The unions targeted specifically the role that DOGE was playing in the process, writing in court filings that the Elon Musk-led initiative was acting “largely in secret” to force cuts to agency spending and personnel by “refusing to reveal” the plans “to employees, their labor representatives, the public, or Congress.” The Office of Management and Budget and the Office of Personnel Management – two agencies that have been central to DOGE’s mission – issued a joint directive that agencies submit the reduction and reorganization plans in two stages, due in mid-March and mid-April, with OMB giving final approval of the layoff plans, according to court filings.
Illston’s order is among the most sweeping legal setbacks Trump and DOGE have faced in their efforts to drastically winnow down the federal bureaucracy.
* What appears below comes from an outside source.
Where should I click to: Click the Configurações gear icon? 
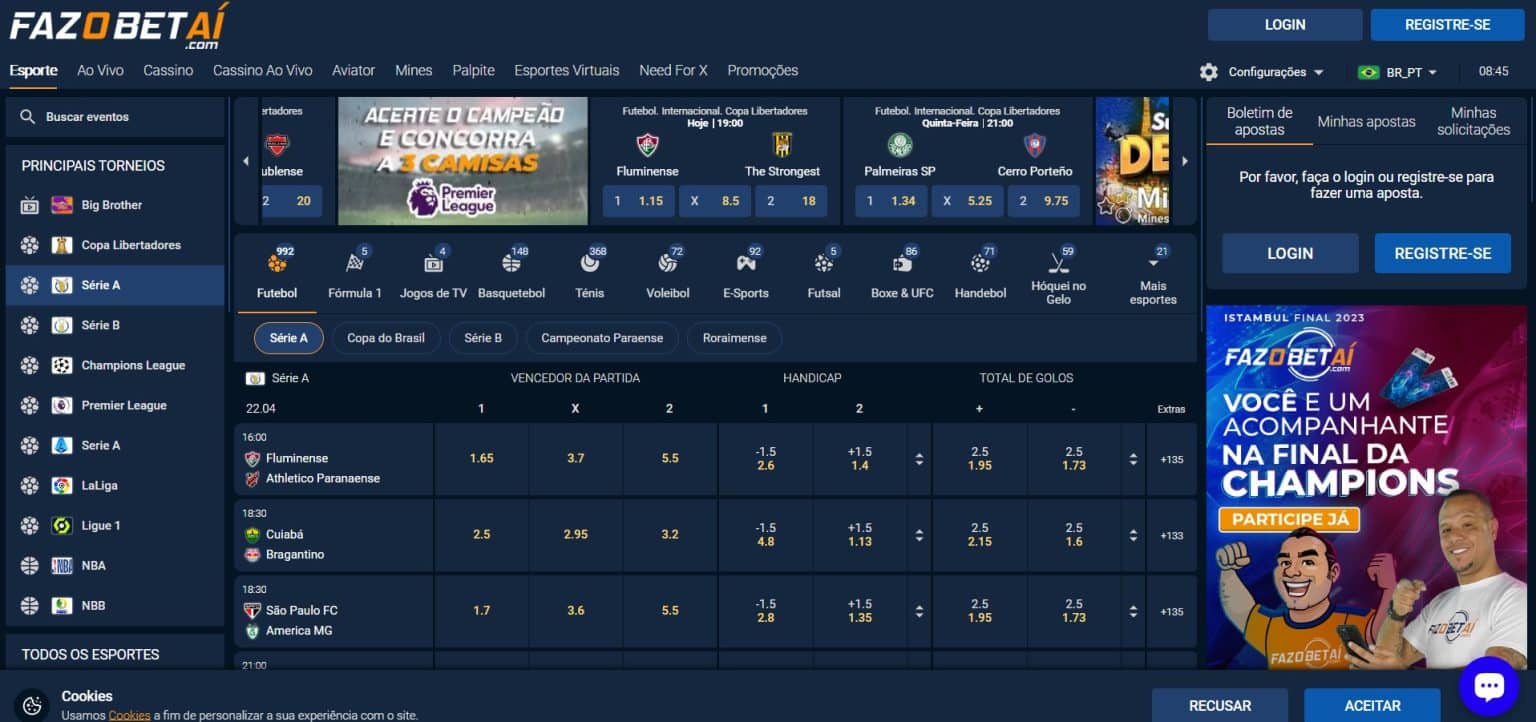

Across the federal government, the administration has been in the process of carrying out RIFS – or reductions in force – that would terminate tens of thousands of employees and shutter entire agency offices, with little regard for how the layoffs would impact an agency’s ability to meet its statutory obligations.
The case before Illston could soon head to the Supreme Court, as the Justice Department indicated that it would like to appeal it quickly – though the judge denied a DOJ attorney’s request for a procedural maneuver that would make it easier for the administration to appeal her order immediately.
In a 42-page opinion Friday night, Illston said, “No statute gives OPM, OMB, or DOGE the authority to direct other federal agencies to engage in large-scale terminations, restructuring, or elimination of itself.”
While she will take a closer look at the merits of the lawsuit in the coming weeks, she found “it necessary to temporarily enjoin further implementation of those plans because they flow from likely illegal directives.”
The order covers major reductions at more than a dozen agencies, including the departments of Agriculture, Commerce, Energy, Labor, Treasury, State, Health and Human Services, Veterans Affairs and the Environmental Protection Agency.
It additionally requires the administration to turn over by Tuesday the reduction plans, and to inform the judge by Tuesday about its efforts to carry out her order.
In a statement, the challengers said they were “gratified by the court’s decision today to pause these harmful actions while our case proceeds.”
“With every move this President is making, we are holding him accountable in court, and seeing judges of all stripes recognize and defend the rule of law,” said Skye Perryman, the president and CEO of Democracy Forward, which is representing the challengers.
CNN has reached out to the White House for comment.
DOJ attorney Eric Hamilton argued Friday that the unions’ case suffered from a number of procedural defects, including a delay in bringing it, given that the executive order in question was signed on February 11. He argued that courts did not have the power to oversee challenges to the reduction plans because they were part of deliberative process and not a final agency action.
Danielle Leonard, an attorney for plaintiffs, countered that any delay was the administration’s fault for refusing to be forthcoming with its plans and argued that that the administration was “trying to insulate from judicial review” a “pretty profoundly unlawful set of instructions.”
The judge raised that some senators had asked the administration to produce its layoff plans. She asked the Justice Department if the administration had responded to that request. Hamilton refused to answer, arguing it was irrelevant to the case.
This story has been updated with additional details.
CNN’s Tami Luhby contributed to this report.